Фрагмент текста:
►
Три картины о вине
I. Божественное вино
Скульптура, живопись и музыка, кажущиеся нам изобильными искусствами, на деле от века осуждены вращаться в кругу вечных тем. Традиционно сложившийся набор тем и сюжетов не удавалось расширить даже гениальным художникам: и в их произведениях мы встречаем умирающего человека, любящую женщину, страдающую мать и прочее в этом роде; более того, эстетическая мощь творений этих мастеров провозглашает себя тем полнее, чем решительнее они высвобождают эти темы от всех и всяческих наслоений, от всего пустячного и малохудожественного, чем их «обогащали» заурядные художники, и возвращают на авансцену искусства в их изначальной простоте и вместе с тем способности излучать бесконечное богатство тонов и оттенков.
Думать, будто прогресс заключается в количественном возрастании вещей и идей, свойственно легкомысленным людям. Нет и еще раз нет; подлинный прогресс состоит во все более обостренном восприятии нами не более полудюжины кардинальных тайн, что пульсируют, подобно вечным сердцам, в потаенных глубинах истории. Каждая эпоха, выходя на историческую авансцену, приносит с собой особенную восприимчивость к тем или другим великим проблемам, игнорируя при этом все другие или же относясь к ним крайне небрежно.
◄
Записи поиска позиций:
►
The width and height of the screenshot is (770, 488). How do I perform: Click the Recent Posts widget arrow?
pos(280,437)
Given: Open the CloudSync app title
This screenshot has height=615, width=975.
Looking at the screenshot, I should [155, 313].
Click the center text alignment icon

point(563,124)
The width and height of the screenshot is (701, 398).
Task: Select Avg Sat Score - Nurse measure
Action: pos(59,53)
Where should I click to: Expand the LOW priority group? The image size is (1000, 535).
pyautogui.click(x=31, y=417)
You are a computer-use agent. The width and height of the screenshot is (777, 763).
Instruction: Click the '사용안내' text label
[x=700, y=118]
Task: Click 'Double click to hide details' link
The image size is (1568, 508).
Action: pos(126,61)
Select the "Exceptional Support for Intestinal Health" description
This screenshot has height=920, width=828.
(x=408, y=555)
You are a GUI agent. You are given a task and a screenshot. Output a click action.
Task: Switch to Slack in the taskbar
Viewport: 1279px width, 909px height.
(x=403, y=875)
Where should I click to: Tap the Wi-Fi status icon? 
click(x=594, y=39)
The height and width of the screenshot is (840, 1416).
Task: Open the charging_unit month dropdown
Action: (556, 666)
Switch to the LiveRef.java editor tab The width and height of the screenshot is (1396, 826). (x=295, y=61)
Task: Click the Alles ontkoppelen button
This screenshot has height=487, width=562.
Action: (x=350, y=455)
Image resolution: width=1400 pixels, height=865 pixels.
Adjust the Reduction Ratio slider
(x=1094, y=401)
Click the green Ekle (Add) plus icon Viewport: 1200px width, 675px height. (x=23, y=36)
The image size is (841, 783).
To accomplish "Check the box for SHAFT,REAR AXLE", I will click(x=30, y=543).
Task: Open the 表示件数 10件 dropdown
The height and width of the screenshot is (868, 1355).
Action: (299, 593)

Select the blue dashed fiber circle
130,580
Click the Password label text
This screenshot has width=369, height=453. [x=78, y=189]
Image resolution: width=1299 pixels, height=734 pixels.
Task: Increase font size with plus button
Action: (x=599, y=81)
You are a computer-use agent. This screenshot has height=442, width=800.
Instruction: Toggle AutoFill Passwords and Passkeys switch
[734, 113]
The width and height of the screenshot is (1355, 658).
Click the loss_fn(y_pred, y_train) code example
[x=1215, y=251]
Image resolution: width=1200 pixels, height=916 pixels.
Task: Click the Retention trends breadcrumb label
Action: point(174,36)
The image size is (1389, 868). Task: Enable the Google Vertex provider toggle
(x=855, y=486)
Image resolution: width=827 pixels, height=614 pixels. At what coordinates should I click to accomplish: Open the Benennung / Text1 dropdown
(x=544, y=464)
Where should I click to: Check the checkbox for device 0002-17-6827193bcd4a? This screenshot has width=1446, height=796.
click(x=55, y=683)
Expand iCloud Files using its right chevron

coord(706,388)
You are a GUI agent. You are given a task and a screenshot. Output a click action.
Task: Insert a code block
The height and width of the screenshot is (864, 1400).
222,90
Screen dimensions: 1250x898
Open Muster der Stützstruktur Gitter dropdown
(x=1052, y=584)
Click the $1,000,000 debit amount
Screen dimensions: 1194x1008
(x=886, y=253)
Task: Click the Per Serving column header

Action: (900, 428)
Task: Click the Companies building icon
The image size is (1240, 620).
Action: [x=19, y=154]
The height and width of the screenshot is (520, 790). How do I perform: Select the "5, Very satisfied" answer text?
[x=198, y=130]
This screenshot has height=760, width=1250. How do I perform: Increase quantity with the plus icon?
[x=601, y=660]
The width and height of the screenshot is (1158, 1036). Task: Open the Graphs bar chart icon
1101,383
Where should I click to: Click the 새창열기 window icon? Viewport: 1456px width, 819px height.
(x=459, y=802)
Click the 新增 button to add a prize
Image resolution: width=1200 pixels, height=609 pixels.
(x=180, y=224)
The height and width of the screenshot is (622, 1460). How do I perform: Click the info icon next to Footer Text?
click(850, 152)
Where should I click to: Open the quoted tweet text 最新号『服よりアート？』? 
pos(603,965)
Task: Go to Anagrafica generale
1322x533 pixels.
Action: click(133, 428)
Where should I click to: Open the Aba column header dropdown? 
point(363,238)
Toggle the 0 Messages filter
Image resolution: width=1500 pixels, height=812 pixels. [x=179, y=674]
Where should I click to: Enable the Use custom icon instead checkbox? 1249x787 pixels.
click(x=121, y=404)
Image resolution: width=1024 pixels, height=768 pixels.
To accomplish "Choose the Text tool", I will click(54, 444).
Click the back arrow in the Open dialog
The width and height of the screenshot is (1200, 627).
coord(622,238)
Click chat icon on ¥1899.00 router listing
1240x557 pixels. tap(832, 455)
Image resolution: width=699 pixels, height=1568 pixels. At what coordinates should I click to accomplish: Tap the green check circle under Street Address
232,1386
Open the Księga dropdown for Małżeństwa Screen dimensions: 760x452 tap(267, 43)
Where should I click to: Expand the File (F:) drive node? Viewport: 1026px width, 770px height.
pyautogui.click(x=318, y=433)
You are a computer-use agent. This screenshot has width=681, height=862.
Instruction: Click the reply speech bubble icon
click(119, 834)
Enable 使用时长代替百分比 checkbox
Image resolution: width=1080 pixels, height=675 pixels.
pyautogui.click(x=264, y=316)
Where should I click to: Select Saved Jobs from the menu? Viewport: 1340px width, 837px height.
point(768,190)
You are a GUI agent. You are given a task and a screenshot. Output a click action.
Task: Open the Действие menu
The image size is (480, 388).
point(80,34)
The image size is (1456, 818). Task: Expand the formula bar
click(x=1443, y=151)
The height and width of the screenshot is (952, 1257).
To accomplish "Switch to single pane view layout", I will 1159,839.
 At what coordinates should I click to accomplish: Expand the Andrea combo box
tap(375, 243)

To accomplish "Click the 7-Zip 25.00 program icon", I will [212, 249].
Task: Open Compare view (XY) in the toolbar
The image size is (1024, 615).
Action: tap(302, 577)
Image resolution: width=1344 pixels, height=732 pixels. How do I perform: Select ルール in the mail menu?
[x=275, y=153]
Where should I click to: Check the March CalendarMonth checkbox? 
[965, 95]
◄
Задания:
a – Процитируйте из текста «Три картины о вине» всё, начиная со слов «Три картины о» и вплоть до слов «тонов и оттенков.».
b – Определите, согласуются ли с текстом «Три картины о вине» утверждения (i), (ii) и (iii). На каждое ответьте «да» или «нет» и приведите точную цитату из текста, которая это решает.
(i) Гениальным художникам удавалось расширить традиционный набор тем и сюжетов.
(ii) Подлинный прогресс состоит в количественном возрастании вещей и идей.
(iii) Каждая эпоха приносит с собой особенную восприимчивость к тем или другим великим проблемам.
c – Продолжите текст «Три картины о вине», начиная сразу после его последнего предложения.
Приведённые позиции взяты из другого источника.

Итоговые ответы:
a –
Три картины о вине
I. Божественное вино
Скульптура, живопись и музыка, кажущиеся нам изобильными искусствами, на деле от века осуждены вращаться в кругу вечных тем. Традиционно сложившийся набор тем и сюжетов не удавалось расширить даже гениальным художникам: и в их произведениях мы встречаем умирающего человека, любящую женщину, страдающую мать и прочее в этом роде; более того, эстетическая мощь творений этих мастеров провозглашает себя тем полнее, чем решительнее они высвобождают эти темы от всех и всяческих наслоений, от всего пустячного и малохудожественного, чем их «обогащали» заурядные художники, и возвращают на авансцену искусства в их изначальной простоте и вместе с тем способности излучать бесконечное богатство тонов и оттенков.

b –
(i) Нет: «Традиционно сложившийся набор тем и сюжетов не удавалось расширить даже гениальным художникам».
(ii) Нет: «Думать, будто прогресс заключается в количественном возрастании вещей и идей, свойственно легкомысленным людям».
(iii) Да: «Каждая эпоха, выходя на историческую авансцену, приносит с собой особенную восприимчивость к тем или другим великим проблемам».

c –
Так и отдельные люди нередко бывают одарены настолько утонченно организованным органом зрения, что это позволяет им видеть мир как сокровищницу блистательных чудес, тогда как их слух, увы, препятствует восприятию мировой гармонии в целом.
Итак, извечные темы искусства мы вправе рассматривать как откровения истории. Обращаясь к ним и давая им собственную интерпретацию, каждая эпоха тем самым провозглашает свои фундаментальные склонности, целостную структуру своей души. Зная об этом, мы можем, выбрав какую-нибудь тему и проследив за изменениями, происходившими с ней в истории искусства, обрисовать моральный облик рождавшихся и исчезавших в потоке времени эпох, которые хмелели от сознания собственной ценности, когда жизнь убеждала их в этом, и в то же время предчувствовали свой неминуемый предел.
Однажды, бродя по залам музея Прадо, слабо освещенным дневным светом, проникавшим через оконные витражи, я ненамеренно задержался перед тремя картинами: одной из них была «Вакханалия» Тициана, другой – «Вакханалия» Пуссена, а третьей – «Пьяницы» Веласкеса. Эти произведения, объединенные единой темой, но созданные столь непохожими мастерами, предлагали разные эстетические решения трагикомической проблемы, имя которой – вино.
Скажу больше: вино представляется мне по-настоящему космической проблемой. Вам кажется забавным то, что я вижу в вине космическую проблему? Это не удивляет меня, напротив, ваша реакция только подтверждает правоту моей мысли. Вино действительно является настолько серьезной, подлинно космической проблемой, что наше время, в ряду других эпох, тоже не смогло обойти ее вниманием, пытаясь по-своему решить ее. Она высказалась по проблеме вина, избрав для себя… гигиеническую позицию. Лиги, законодательные акты, налоги, лабораторные исследования: какая только деятельность, какие конкретные мероприятия не связываются ныне с этим пресловутым словом – алкоголизм?!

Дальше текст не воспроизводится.